Board of Education Approves New Passing Scores for FCAT

The agreement was reached through a Monday conference call.

The state Board of Education approved a new set of passing scores for Florida's standardized test on Monday designed to ensure students are ready for college, but which could also have the effect of more students failing.

The board voted unanimously in favor of the new scores for the revised Florida Comprehensive Assessment Test in math and reading during a conference call. Under the new scores, the percentage of students not earning a high enough score to advance to the fourth grade or graduate from high school is likely to increase.

According to state estimates, the number of students not passing the third grade FCAT reading exam required in order to advance to the fourth grade would rise from 16 to 18 percent.
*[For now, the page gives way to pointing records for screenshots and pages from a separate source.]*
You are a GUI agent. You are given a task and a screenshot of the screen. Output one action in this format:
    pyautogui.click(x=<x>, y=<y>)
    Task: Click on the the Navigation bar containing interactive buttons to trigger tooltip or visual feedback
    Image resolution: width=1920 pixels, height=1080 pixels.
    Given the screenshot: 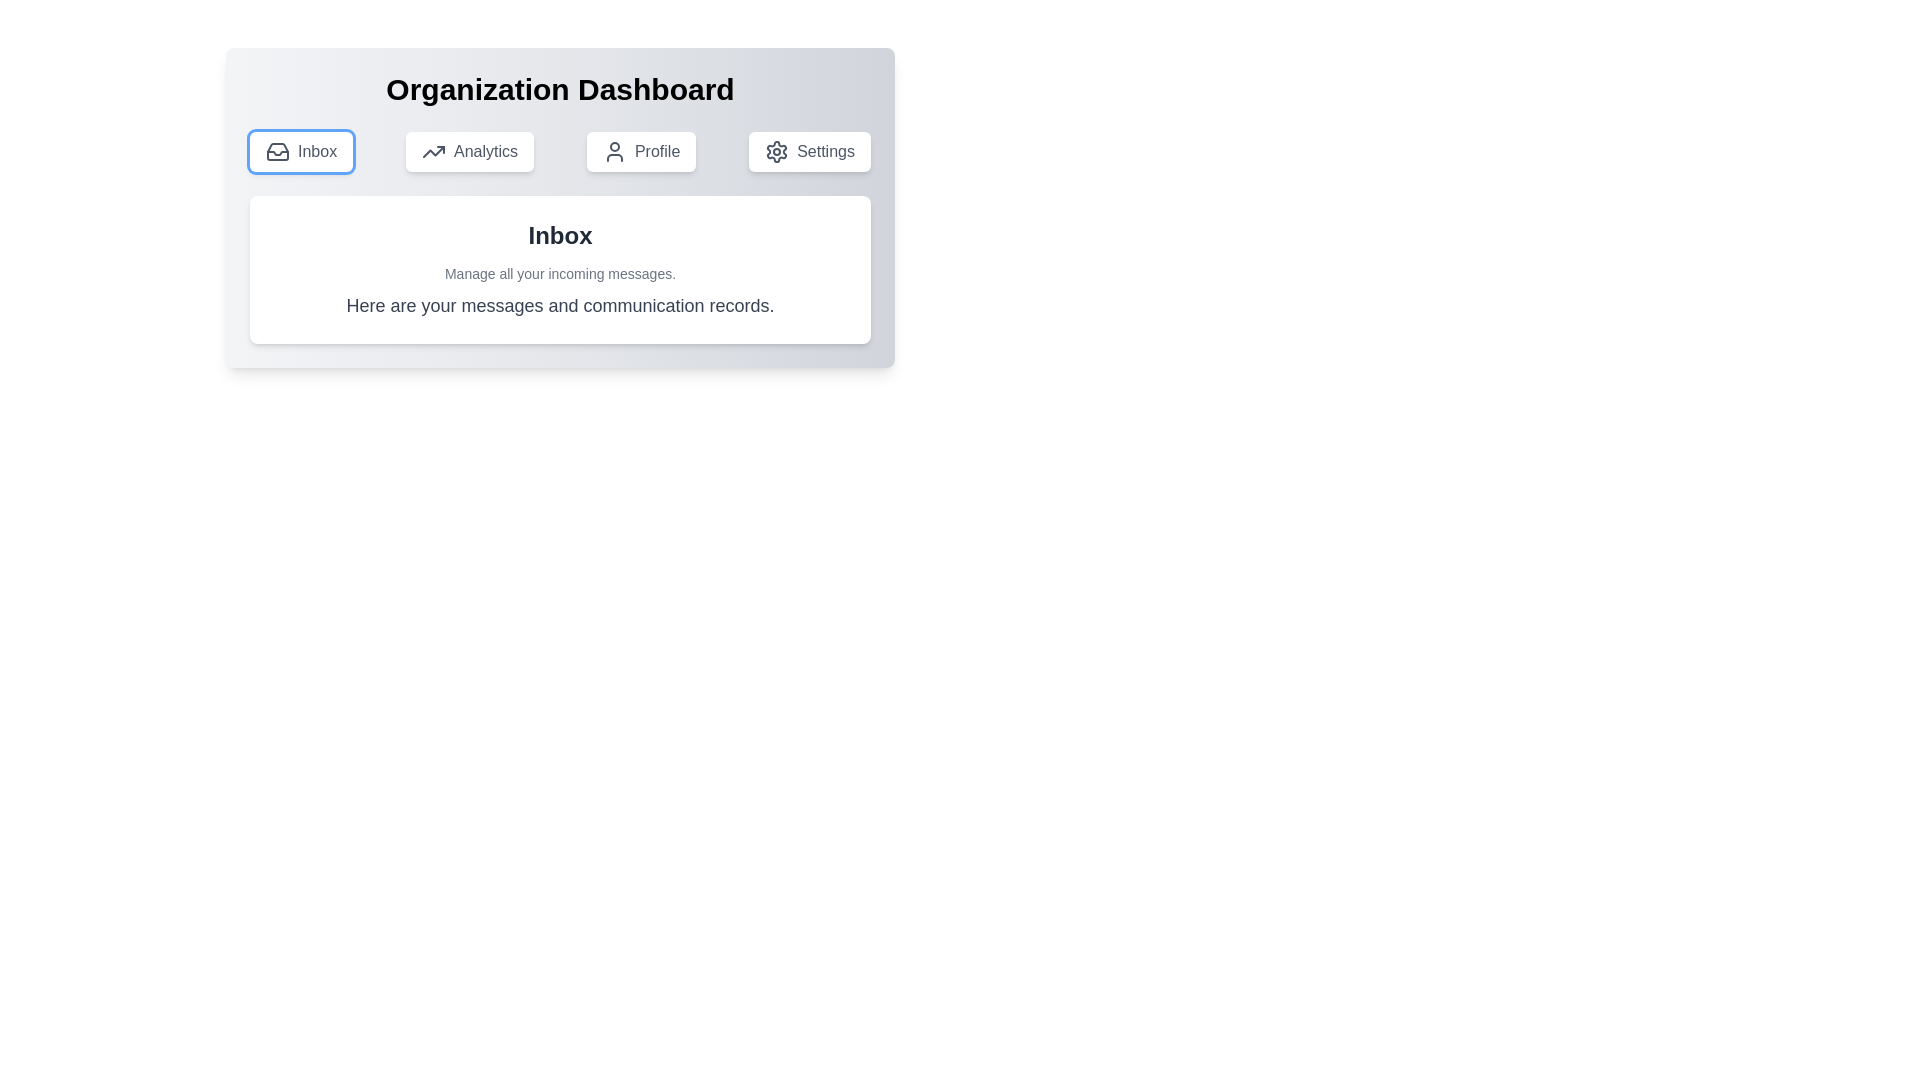 What is the action you would take?
    pyautogui.click(x=560, y=150)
Meanwhile, the number earning a high enough score to pass the 10th grade exam, required to graduate, is slated to decline from 60 to 52 percent.
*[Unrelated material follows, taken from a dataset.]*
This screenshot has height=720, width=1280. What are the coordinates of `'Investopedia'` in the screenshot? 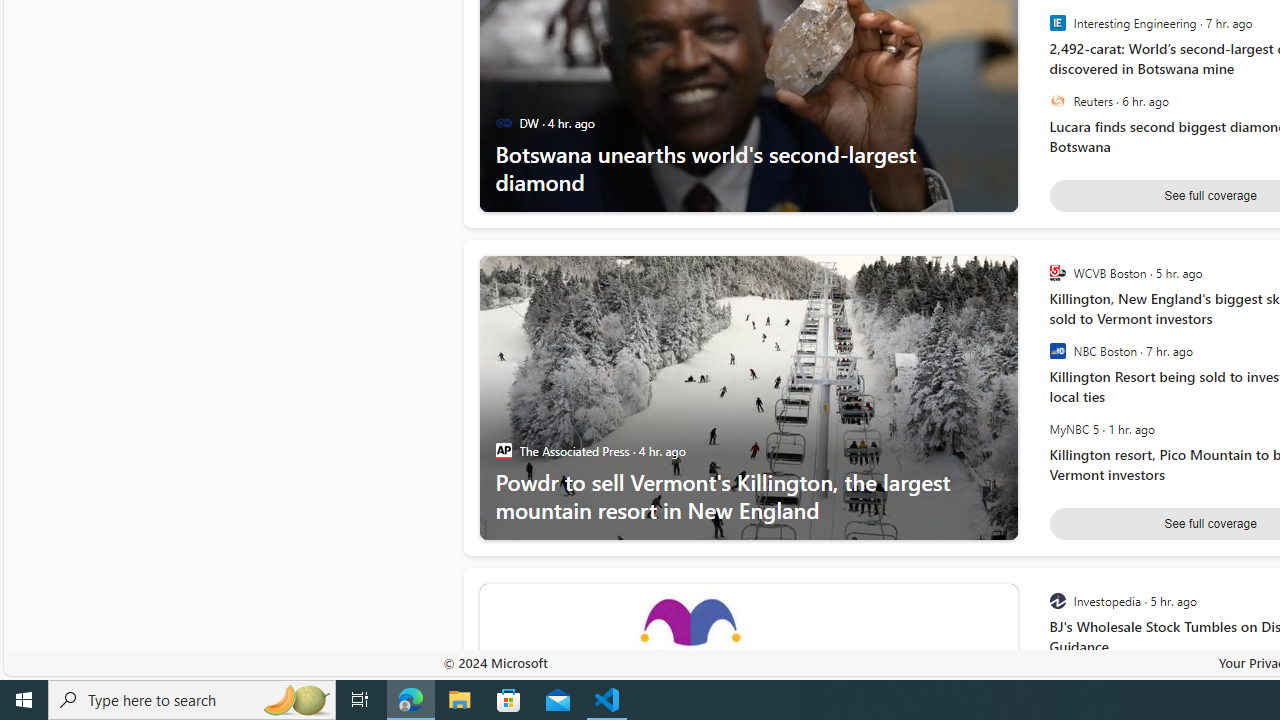 It's located at (1056, 600).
Barbara Foorman, director of the Florida Center for Reading Research at Florida State University, said the new scores will help counter a problem seen in the current FCAT scoring: High numbers of students pass in the elementary and middle school grades, but then find themselves unable to pass the high school FCAT exam.

Increasing the rigor of the third grade exam, she said, will help make sure students are prepared for the content they encounter in later grades.

"If you have more rigorous standards in the lower grades, it puts the attention not just on passing third grade FCAT, but on kindergarten, first and second grade, which is the time you can have successful remediation," Foorman said.

The immediate effect, however, could be a significant increase in the number of students not passing the test in the lower grade levels, which means more students enrolled in summer remedial education or being held back at third grade.

"It's going to be a shock to the system," Foorman said.

State Rep. Dwight Bullard, a teacher and ranking Democrat on the House Education Committee, called the board's action disappointing and the FCAT an "irrelevant examination."

"It's even more appalling that now they want to make the test even harder for students to pass," the Miami lawmaker said in a statement. "I find these efforts folly."

Bullard said Florida should focus instead on helping students get a well-rounded education.

The new scores follow the recommendation Education Commissioner Gerard Robinson issued earlier this month, including a passing FCAT 10th grade reading score that is two points higher than what a panel of education and community leaders had recommended. Education Department  officials say the raised score will help reduce the high rate of students who need to take remedial education in college, and note that students can take the test again if they do not pass on a first try.

State Sen. Bill Montford, D-Tallahassee, CEO of the Florida Association of District School Superintendents, said the new scores would have been more aligned for elementary, middle and high school students had the board adopted the recommended cutoff points issued by the panel of educators and two other committees.

Montford said he is concerned about projections showing that more high school students will not pass the exam. He said that could have the effect of more students needing to take remedial classes and missing out on electives.

"There's an expense to that," Montford added. "The state has got to step up and fund those additional remediation classes."

Teachers will also be affected by the new scoring system; under a wide reaching education law passed earlier this year, their evaluations will be tied to how much students advance on the Florida Comprehensive Assessment Test.

Sam Whitten, assistant director for assessment and accountability at Hillsborough County Public Schools, said the panel's recommended cut score for the reading exam would have increased the number of students who fail by about 8,000 students. With the higher score adopted by the board, that number is slated to rise to about 15,000.

"Finding out the cut scores and the criteria in the middle of a school year is difficult for schools to prepare for," Whitten said.

Students first took the revised FCAT, which is designed to test students on the more rigorous Next Generation Sunshine State Standards, in the spring. It has been a decade since the FCAT cut scores were last adjusted.